↓↓↓

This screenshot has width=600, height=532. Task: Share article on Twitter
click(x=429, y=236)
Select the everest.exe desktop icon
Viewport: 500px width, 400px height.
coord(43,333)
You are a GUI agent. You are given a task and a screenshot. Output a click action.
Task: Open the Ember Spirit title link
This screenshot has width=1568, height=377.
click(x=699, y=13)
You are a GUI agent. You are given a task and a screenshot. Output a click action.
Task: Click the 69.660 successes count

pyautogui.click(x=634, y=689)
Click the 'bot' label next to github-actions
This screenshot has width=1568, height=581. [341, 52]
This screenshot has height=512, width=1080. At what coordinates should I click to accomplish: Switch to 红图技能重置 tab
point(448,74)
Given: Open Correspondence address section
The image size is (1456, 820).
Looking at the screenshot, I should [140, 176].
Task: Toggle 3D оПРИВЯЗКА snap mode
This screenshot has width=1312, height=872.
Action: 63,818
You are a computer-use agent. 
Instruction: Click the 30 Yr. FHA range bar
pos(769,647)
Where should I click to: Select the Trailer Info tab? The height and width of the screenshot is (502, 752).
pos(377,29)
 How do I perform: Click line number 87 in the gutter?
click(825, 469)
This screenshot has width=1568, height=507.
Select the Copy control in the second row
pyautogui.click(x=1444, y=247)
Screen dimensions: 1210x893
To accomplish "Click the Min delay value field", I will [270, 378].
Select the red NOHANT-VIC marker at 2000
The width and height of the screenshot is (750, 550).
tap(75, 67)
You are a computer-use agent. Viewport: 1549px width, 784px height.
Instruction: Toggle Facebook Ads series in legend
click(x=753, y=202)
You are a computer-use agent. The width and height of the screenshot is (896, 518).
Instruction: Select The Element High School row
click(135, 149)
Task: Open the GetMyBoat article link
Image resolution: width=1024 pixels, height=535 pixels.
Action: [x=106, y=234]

↑↑↑

• CHALLENGE
Revise the part that opens with the line containing "Where should I" and closes with the line containing "tap(75, 67)", replacing "Trailer Info" with "Cargo Details" and leaving everything else unchanged.

• WRITTEN RESPONSE
Where should I click to: Select the Cargo Details tab? The height and width of the screenshot is (502, 752).
pos(377,29)
 How do I perform: Click line number 87 in the gutter?
click(825, 469)
This screenshot has width=1568, height=507.
Select the Copy control in the second row
pyautogui.click(x=1444, y=247)
Screen dimensions: 1210x893
To accomplish "Click the Min delay value field", I will [270, 378].
Select the red NOHANT-VIC marker at 2000
The width and height of the screenshot is (750, 550).
tap(75, 67)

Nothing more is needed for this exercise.